私は、あの時出された条件をのんだことを生涯恥じ続けるだろう。私はそこで彼女と会ったことを誰にも言わないと約束した。しかし、数年たった今、これを書くことでその約束を破っている。このことで、私は自分の命を危険にさらすことになるだろう。何のために?

私が隠してきた秘密を書き残すためである。

私は夜母と闇の一党の、ここには書けないほど恐ろしく忌まわしい仕事を手伝ったのだ。あの夜から、私が彼らに売り渡してきた人々のことを思い出すたび、私の手は震える。私は詩人としての創作を続けようとしたが、まるでインクが血に変わってしまったような心持ちがして無理だった。私は逃げ出し、名前を変えて、誰も私のことを知らない土地へ移り住んだ。
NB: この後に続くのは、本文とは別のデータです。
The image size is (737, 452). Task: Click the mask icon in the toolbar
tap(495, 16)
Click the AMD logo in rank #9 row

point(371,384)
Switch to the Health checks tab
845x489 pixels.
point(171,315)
そして今、私はこれを書いている。直接夜母と会って本人から聞いた、彼女の真の経歴である。これが私の最後の作品になることは間違いない。ここに書いたことは、全てが真実である。

私の無事を祈ってほしい

――編集者注: この文章は当初、匿名で発表されたにもかかわらず、多くの読者は作者の正体を見抜いている。エンリック・ミルネスの詩を読んだことがある者ならば、専門家でなくとも「聖なる目撃者」の文体や言葉のリズムが「アリクル」など彼の作品のそれと酷似していることに気付くだろう。この文章を発表した直後、ミルネスは何者かによって殺害され、犯人は未だに見つかっていない。ミルネスは絞め殺され、眼窩に白と黒の石を押し込まれた無惨な姿で発見されたという。